MacKenzie received him with his accustomed cordiality. “Well, how are you getting on with the case you told me about?”
Lane informed him that it had ended successfully from a professional point of view: he had proved his client’s innocence and found the real criminal. Lane did not proffer the name of that real criminal, nor did MacKenzie ask it. They were confidential with each other up to a point, but a certain etiquette was always preserved.
“I went round to the flat of our friend, Sir George Clayton-Brookes, this morning and learned that he had left in a violent hurry. I was sorry, as I wanted to have a little talk with him. Seems something ‘fishy’ about this sudden flight.”
The keen Scotchman smiled and tapped his broad chest with his finger. “Scotland Yard has got something to do with that. We have been years trying to get him, as I told you, but he was so devilish cunning that we might have gone on for years longer but for a lucky accident. We got one of his gang and the fellow split. We have plenty of evidence against the gentleman now. I suppose he got wind of it before we could get a warrant out. It’s astonishing what a freemasonry there is among these scoundrels. But he won’t escape us now. Clever as he is, we shall have him by the heels before he is much older.”
“Have you found any evidence that involves the young man known as Archie Brookes?” queried Lane.
“No, we can’t find that he has any connection with this particular ‘stunt’—I shouldn’t say Sir George was a man to share more than he could help with anybody.”
MacKenzie’s prophecy was fulfilled.

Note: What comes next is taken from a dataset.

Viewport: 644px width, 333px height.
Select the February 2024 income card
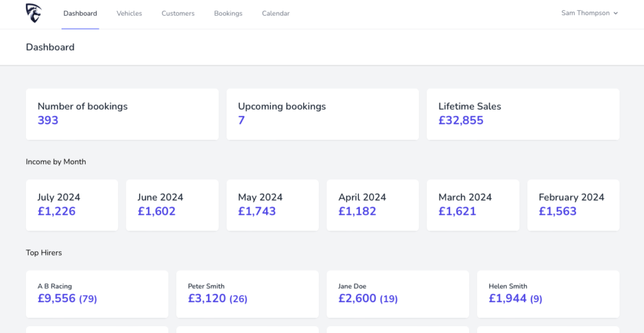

Within three weeks from that date the baronet was arrested in Italy, and brought back to England after the observance of the usual formalities.
As he now disappears from these pages, it is only necessary to say that he was put upon his trial, found guilty, and awarded an exemplary sentence.
It was a nine days’ wonder in Clubland and the circles in which he had been a prominent figure; and then other startling events occurred and drove him out of the public mind, and the plausible, well-mannered, smartly-groomed baronet who had led such a chequered existence became a memory.